OMP Fertilizer Planner module

Site-specific nutrient recommendations

Generating effective fertilizer recommendations is arguably the single most important task for an oil palm agronomist. This is because fertilizers form one of the biggest cost factors in an oil palm plantation, and at the same time nutrient deficiency is often the most important yield-inhibiting factor that can be affected by plantation managers.
It is clear that rough “blanket” approaches to fertilizer application, where the same fertilizer doses are applied to large portions of the plantation, are neither agronomically nor economically effective. On the other hand, every agronomist knows that generating site-specific detailed fertilizer recommendations is typically a difficult and time-consuming task. In many cases it is very important to take into account site-specific knowledge and personal experience from previous years when creating fertilizer recommendations. At the same time it is obvious that at least conceptually a block’s fertilizer requirements should be calculable from measurable parameters including site specific details like soil type and topography, environmental parameters and limitations as well as measurements of plant and soil nutrients. Various scientific studies over the years have uncovered statistically significant correlations that can be used to derive fertilizer requirement indicators, and I believe this type of scientific approach to fertilizer recommendations will only become more important in the future.

A data-driven approach to generating nutrition programmes

The key to generating block-specific fertilizer recommendations using a scientific approach as outlined above is of course the availability of the relevant background data. In this respect OMP users are at a unique advantage as the OMP database already includes a huge amount of information that can flow into the generation of fertilizer recommendations. The logical next step is therefore the inclusion of a tool into the OMP-AMIS software suite which can be used to generate fertilizer recommendations based on the available OMP data. In the shape of the OMP Fertilizer Planner, Agrisoft Systems have now begun developing exactly such a tool, which will be described in more detail in the following. In this development project we are collaborating closely with Tropical Crop Consultants Ltd., led by the well-known agronomist Dr. Thomas Fairhurst.
The OMP Fertilizer Planner Add-In will help users in creating planning fertilizer application in two largely distinct steps. In the first step, the application will generate nutrient recommendations for each block and nutrient using scientific criteria evaluated on the OMP agronomic data set. In the second step, the application will run an optimization routine to find the least costly combination of fertilizers that can be used to fulfill these nutrient recommendations. The program is explicitly designed to give users the option to work with and compare various different recommendation scenarios, making it possible to evaluate different options before deciding on the final fertilizer recommendation for the coming year.

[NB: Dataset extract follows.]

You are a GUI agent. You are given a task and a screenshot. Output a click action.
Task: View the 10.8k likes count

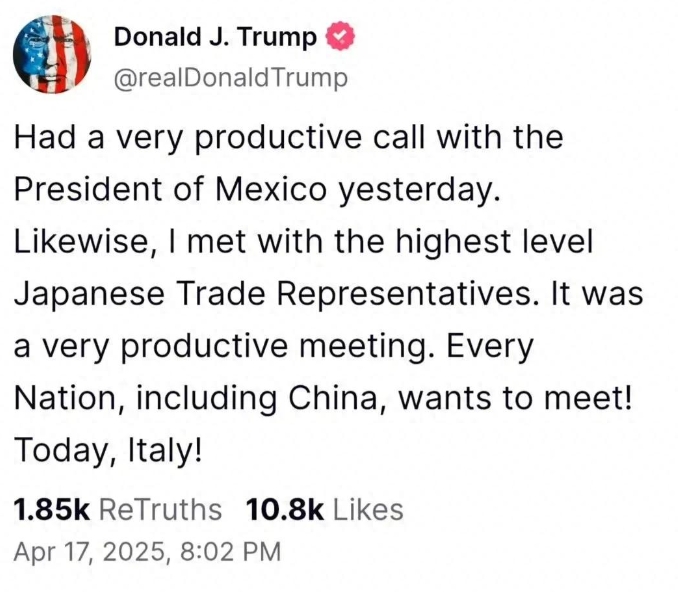click(285, 509)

Support for site-specific nutrient rules

Although some scientific relationships between plant tissue nutrient levels and potential yield response have recently emerged which seem to have quite broad applicability, these general rules must of course be supplemented with site-specific criteria to obtain truly realistic recommendations. To handle this, OMP Fertilizer Planner will give the user very extensive possibilities to edit and customize the assumptions and settings used in the generation of the nutrient and fertilizer recommendations. As a case in point, users will be able to define various possible doses for each relevant nutrient as well as a set of rules for when each dose should be applied. Sets of rules and doses can be saved for re-use in different scenarios, so that users will be able to quickly generate and compare several scenarios that have the same general underlying logic but differ slightly in the specific dosages and application rules. With regards to fertilizer recommendations, users will be able to enter location-specific information such as the fertilizer purchasing, transportation and application costs as well as various other settings including minimum amounts of fertilizer to apply and rounding of fertilizer doses.

Reviewing and editing recommendations

Owing to the enormous costs and importance associated with fertilizer applications, we strongly recommend that all recommendations generated by a computer algorithm should be reviewed and double-checked by agronomists before being applied in the field. Of course this applies also to the recommendations generated by the OMP Fertilizer Planner. To help with this, the program will include a variety of data analysis forms, reports and charts to show relevant information such as averaged nutrient and fertilizer recommendation rates by division, field, tree age etc. Based on this information, users should evaluate whether the current recommendations make sense or whether the assumptions used need to be reviewed and edited. Besides changing the underlying scenario assumptions, users will also have the option of manually editing recommendations for single blocks or groups of blocks, giving them full control over the resulting fertilizer recommendations.
In connection with the reviewing of recommendations mentioned above, it will be possible to flag blocks for particular attention depending on criteria defined by the user. This tool can be used to quickly highlight blocks which display certain characteristics that suggest that an agronomist should take a closer look before the program’s recommendations are blindly applied. Examples of such criteria could be wildly fluctuating yield gaps over the previous years, unrealistically high or low leaf nutrient levels, severe erosion scores or insufficient pruning.

We believe that with the features roughly outlined above the OMP Fertilizer Planner will prove to be a great addition to the OMP-AMIS software suite and will turn into an important tool for agronomists looking to generate effective site-specific nutrient and fertilizer recommendations.